• severely

    I hate that title. Harisu isn’t “more beautiful than a woman.” She’s a beautiful woman, period. And yes, I did read the article, so I know it’s a title that some ambiguous person has given her previously, but just because someone else is tactless doesn’t mean you have to be.

    I know the title was probably just meant to generate traffic, but have some class.

    • palebluedot13

      agreed i was put off by it. it made me want to not even read the article because it separates her from women when she is one. she’s not in some separate class

      and i think this article tried to address issues but failed.  idk why the author is comparing the struggle of gays to transgender people. it’s two completely different categories. heck a transgender person can be gay!
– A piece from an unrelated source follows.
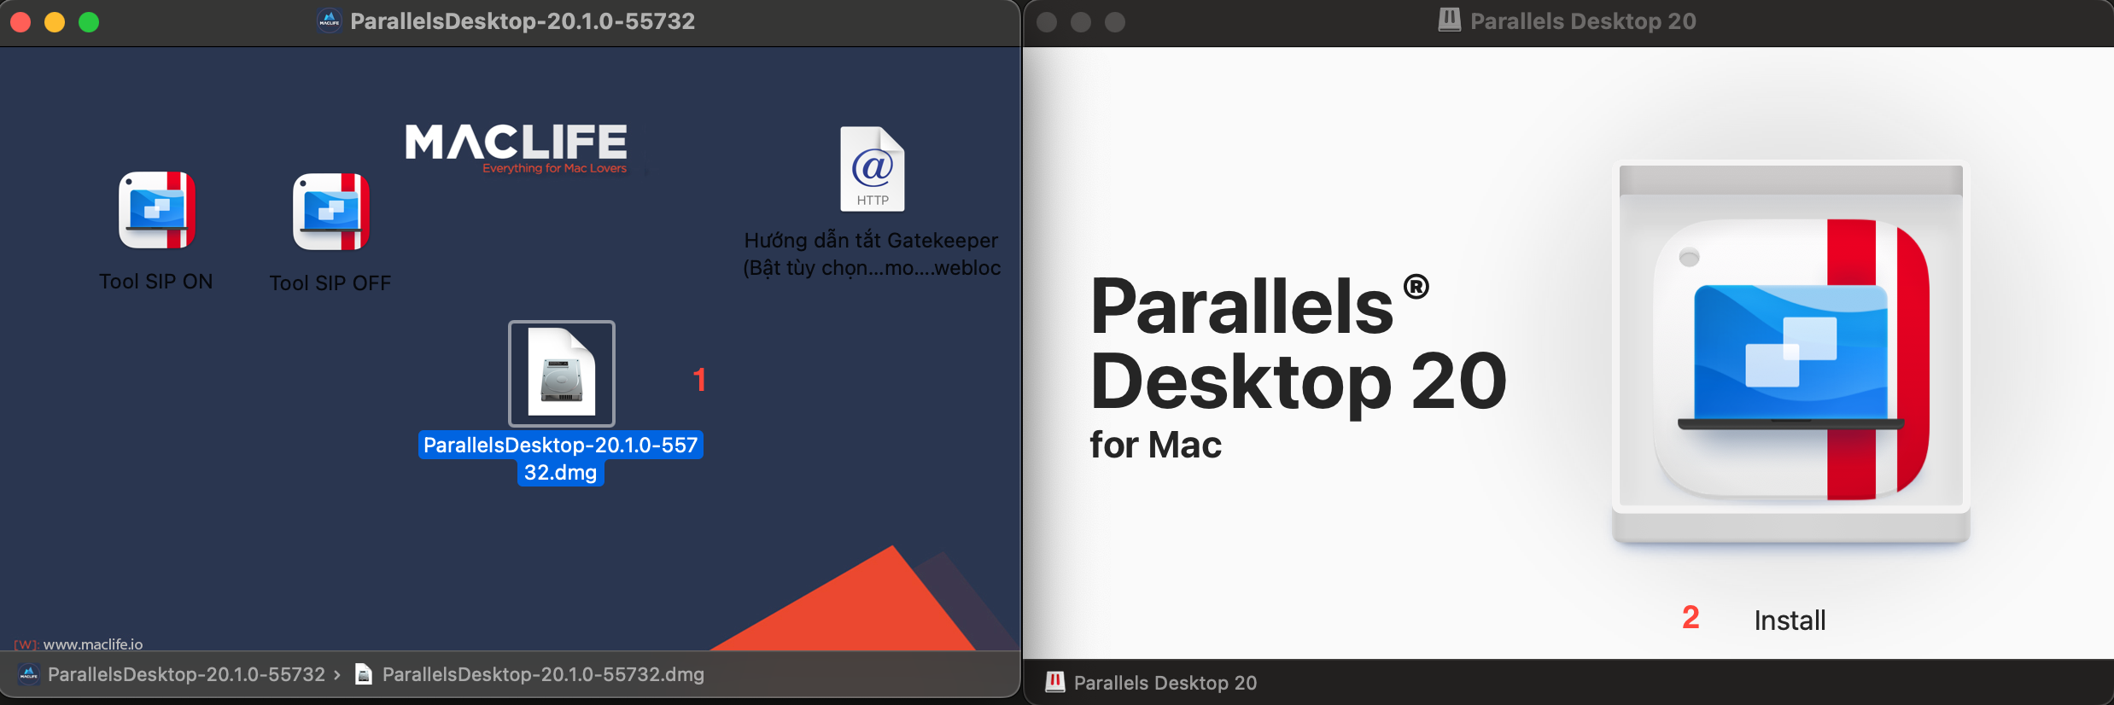
Task: Click the MACLIFE logo banner
Action: tap(516, 147)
  • http://twitter.com/ericyumyum ericyumyum

    I’m happy that things are successful for her. I would love to see more LGBT friendly activities and support going on in the kpop world. Honestly like YG or JYP need to form a an all gay male group, they’ll be successful. Girls Generation and 2NE1 have a big gay following. They always play kpop at the gay clubs in West Hollywood here. 

    • Clearlife

      If YG or JYP (or any other company) formed an all gay male group… Holy Hell. Could you imagine the amount of hate they would get. I’m sure they would get accepted in other countries (well more accepted, still probably some hate in other countries too) but is that really enough? I mean I have a feeling people would be concentrating about them being gay than being talented. They’ll make a big impact, but successful… that’s really really hard to say. Companies have to make an investment on these talents, they have to make sure they get profit, I don’t think they’re ready to make this move yet (or ever). Korea is still very conservative.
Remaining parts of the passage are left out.